All records below are to be repeated precisely, with nothing added.

Stored items:
----

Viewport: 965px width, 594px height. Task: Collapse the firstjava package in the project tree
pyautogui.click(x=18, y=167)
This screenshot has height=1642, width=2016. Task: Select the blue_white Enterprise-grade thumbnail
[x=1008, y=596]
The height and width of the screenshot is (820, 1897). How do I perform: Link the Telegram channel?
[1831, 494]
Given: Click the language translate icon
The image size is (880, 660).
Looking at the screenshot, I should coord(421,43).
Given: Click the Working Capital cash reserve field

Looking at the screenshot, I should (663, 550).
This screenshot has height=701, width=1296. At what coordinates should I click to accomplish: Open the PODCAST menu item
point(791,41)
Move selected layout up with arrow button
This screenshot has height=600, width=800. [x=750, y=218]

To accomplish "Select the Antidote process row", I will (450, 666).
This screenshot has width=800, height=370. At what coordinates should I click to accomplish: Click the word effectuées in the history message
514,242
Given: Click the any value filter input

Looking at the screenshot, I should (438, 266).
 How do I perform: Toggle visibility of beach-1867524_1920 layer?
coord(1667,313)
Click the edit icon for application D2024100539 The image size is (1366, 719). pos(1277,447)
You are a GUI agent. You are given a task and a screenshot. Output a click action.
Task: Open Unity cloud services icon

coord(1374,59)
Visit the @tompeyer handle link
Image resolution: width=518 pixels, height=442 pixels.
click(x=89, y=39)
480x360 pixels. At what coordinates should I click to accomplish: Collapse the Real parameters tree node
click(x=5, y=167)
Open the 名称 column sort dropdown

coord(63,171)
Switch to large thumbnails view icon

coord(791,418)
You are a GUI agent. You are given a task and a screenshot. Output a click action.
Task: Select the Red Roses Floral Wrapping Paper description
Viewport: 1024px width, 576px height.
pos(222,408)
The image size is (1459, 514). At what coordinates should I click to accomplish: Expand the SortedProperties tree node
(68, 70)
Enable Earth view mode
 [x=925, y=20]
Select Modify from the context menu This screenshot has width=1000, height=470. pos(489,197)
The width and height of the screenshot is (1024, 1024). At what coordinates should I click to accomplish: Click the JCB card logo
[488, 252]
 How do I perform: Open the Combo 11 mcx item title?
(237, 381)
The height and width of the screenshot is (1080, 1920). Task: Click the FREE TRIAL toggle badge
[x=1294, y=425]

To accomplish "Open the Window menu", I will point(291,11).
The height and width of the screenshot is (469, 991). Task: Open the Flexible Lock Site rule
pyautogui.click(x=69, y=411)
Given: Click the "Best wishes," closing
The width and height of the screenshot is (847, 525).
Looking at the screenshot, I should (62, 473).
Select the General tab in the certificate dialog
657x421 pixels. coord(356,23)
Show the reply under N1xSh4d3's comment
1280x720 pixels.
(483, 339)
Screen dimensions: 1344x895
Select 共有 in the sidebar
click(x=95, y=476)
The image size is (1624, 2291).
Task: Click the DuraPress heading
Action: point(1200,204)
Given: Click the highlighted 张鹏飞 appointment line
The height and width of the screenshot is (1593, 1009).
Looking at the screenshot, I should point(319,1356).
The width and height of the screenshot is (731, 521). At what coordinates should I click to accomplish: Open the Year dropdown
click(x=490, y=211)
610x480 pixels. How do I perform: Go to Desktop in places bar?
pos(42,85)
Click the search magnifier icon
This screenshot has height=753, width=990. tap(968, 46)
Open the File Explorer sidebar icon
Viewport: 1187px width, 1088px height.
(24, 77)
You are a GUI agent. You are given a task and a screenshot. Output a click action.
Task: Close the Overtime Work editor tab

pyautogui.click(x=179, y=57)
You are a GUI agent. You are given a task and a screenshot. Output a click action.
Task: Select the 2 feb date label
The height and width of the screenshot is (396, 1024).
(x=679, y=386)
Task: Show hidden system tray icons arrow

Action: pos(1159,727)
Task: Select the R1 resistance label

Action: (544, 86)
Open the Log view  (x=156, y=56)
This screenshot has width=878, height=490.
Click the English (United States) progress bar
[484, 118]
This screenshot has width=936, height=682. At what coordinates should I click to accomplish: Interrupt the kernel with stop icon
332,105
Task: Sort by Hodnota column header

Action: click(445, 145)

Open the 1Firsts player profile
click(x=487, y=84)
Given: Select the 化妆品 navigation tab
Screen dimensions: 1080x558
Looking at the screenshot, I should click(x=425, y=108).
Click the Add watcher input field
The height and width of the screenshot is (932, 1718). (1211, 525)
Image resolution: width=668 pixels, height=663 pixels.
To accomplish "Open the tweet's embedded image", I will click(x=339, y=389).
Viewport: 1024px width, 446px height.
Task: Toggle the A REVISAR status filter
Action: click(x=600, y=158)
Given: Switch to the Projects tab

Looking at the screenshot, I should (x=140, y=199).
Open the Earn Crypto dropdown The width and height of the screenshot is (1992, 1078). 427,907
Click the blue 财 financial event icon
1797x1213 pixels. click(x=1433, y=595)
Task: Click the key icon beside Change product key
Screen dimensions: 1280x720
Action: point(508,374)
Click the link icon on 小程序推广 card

----

Answer to the exercise
Viewport: 965px width, 594px height. Task: Collapse the firstjava package in the project tree
pyautogui.click(x=18, y=167)
This screenshot has height=1642, width=2016. Task: Select the blue_white Enterprise-grade thumbnail
[x=1008, y=596]
The height and width of the screenshot is (820, 1897). How do I perform: Link the Telegram channel?
[1831, 494]
Given: Click the language translate icon
The image size is (880, 660).
Looking at the screenshot, I should coord(421,43).
Given: Click the Working Capital cash reserve field

Looking at the screenshot, I should (663, 550).
This screenshot has height=701, width=1296. At what coordinates should I click to accomplish: Open the PODCAST menu item
point(791,41)
Move selected layout up with arrow button
This screenshot has height=600, width=800. [x=750, y=218]

To accomplish "Select the Antidote process row", I will (450, 666).
This screenshot has width=800, height=370. At what coordinates should I click to accomplish: Click the word effectuées in the history message
514,242
Given: Click the any value filter input

Looking at the screenshot, I should (438, 266).
 How do I perform: Toggle visibility of beach-1867524_1920 layer?
coord(1667,313)
Click the edit icon for application D2024100539 The image size is (1366, 719). pos(1277,447)
You are a GUI agent. You are given a task and a screenshot. Output a click action.
Task: Open Unity cloud services icon

coord(1374,59)
Visit the @tompeyer handle link
Image resolution: width=518 pixels, height=442 pixels.
click(x=89, y=39)
480x360 pixels. At what coordinates should I click to accomplish: Collapse the Real parameters tree node
click(x=5, y=167)
Open the 名称 column sort dropdown

coord(63,171)
Switch to large thumbnails view icon

coord(791,418)
You are a GUI agent. You are given a task and a screenshot. Output a click action.
Task: Select the Red Roses Floral Wrapping Paper description
Viewport: 1024px width, 576px height.
pos(222,408)
The image size is (1459, 514). At what coordinates should I click to accomplish: Expand the SortedProperties tree node
(68, 70)
Enable Earth view mode
 [x=925, y=20]
Select Modify from the context menu This screenshot has width=1000, height=470. pos(489,197)
The width and height of the screenshot is (1024, 1024). At what coordinates should I click to accomplish: Click the JCB card logo
[488, 252]
 How do I perform: Open the Combo 11 mcx item title?
(237, 381)
The height and width of the screenshot is (1080, 1920). Task: Click the FREE TRIAL toggle badge
[x=1294, y=425]

To accomplish "Open the Window menu", I will point(291,11).
The height and width of the screenshot is (469, 991). Task: Open the Flexible Lock Site rule
pyautogui.click(x=69, y=411)
Given: Click the "Best wishes," closing
The width and height of the screenshot is (847, 525).
Looking at the screenshot, I should (62, 473).
Select the General tab in the certificate dialog
657x421 pixels. coord(356,23)
Show the reply under N1xSh4d3's comment
1280x720 pixels.
(483, 339)
Screen dimensions: 1344x895
Select 共有 in the sidebar
click(x=95, y=476)
The image size is (1624, 2291).
Task: Click the DuraPress heading
Action: point(1200,204)
Given: Click the highlighted 张鹏飞 appointment line
The height and width of the screenshot is (1593, 1009).
Looking at the screenshot, I should point(319,1356).
The width and height of the screenshot is (731, 521). At what coordinates should I click to accomplish: Open the Year dropdown
click(x=490, y=211)
610x480 pixels. How do I perform: Go to Desktop in places bar?
pos(42,85)
Click the search magnifier icon
This screenshot has height=753, width=990. tap(968, 46)
Open the File Explorer sidebar icon
Viewport: 1187px width, 1088px height.
(24, 77)
You are a GUI agent. You are given a task and a screenshot. Output a click action.
Task: Close the Overtime Work editor tab

pyautogui.click(x=179, y=57)
You are a GUI agent. You are given a task and a screenshot. Output a click action.
Task: Select the 2 feb date label
The height and width of the screenshot is (396, 1024).
(x=679, y=386)
Task: Show hidden system tray icons arrow

Action: pos(1159,727)
Task: Select the R1 resistance label

Action: (544, 86)
Open the Log view  (x=156, y=56)
This screenshot has width=878, height=490.
Click the English (United States) progress bar
[484, 118]
This screenshot has width=936, height=682. At what coordinates should I click to accomplish: Interrupt the kernel with stop icon
332,105
Task: Sort by Hodnota column header

Action: click(445, 145)

Open the 1Firsts player profile
click(x=487, y=84)
Given: Select the 化妆品 navigation tab
Screen dimensions: 1080x558
Looking at the screenshot, I should click(x=425, y=108).
Click the Add watcher input field
The height and width of the screenshot is (932, 1718). (1211, 525)
Image resolution: width=668 pixels, height=663 pixels.
To accomplish "Open the tweet's embedded image", I will click(x=339, y=389).
Viewport: 1024px width, 446px height.
Task: Toggle the A REVISAR status filter
Action: click(x=600, y=158)
Given: Switch to the Projects tab

Looking at the screenshot, I should (x=140, y=199).
Open the Earn Crypto dropdown The width and height of the screenshot is (1992, 1078). 427,907
Click the blue 财 financial event icon
1797x1213 pixels. click(x=1433, y=595)
Task: Click the key icon beside Change product key
Screen dimensions: 1280x720
Action: point(508,374)
Click the link icon on 小程序推广 card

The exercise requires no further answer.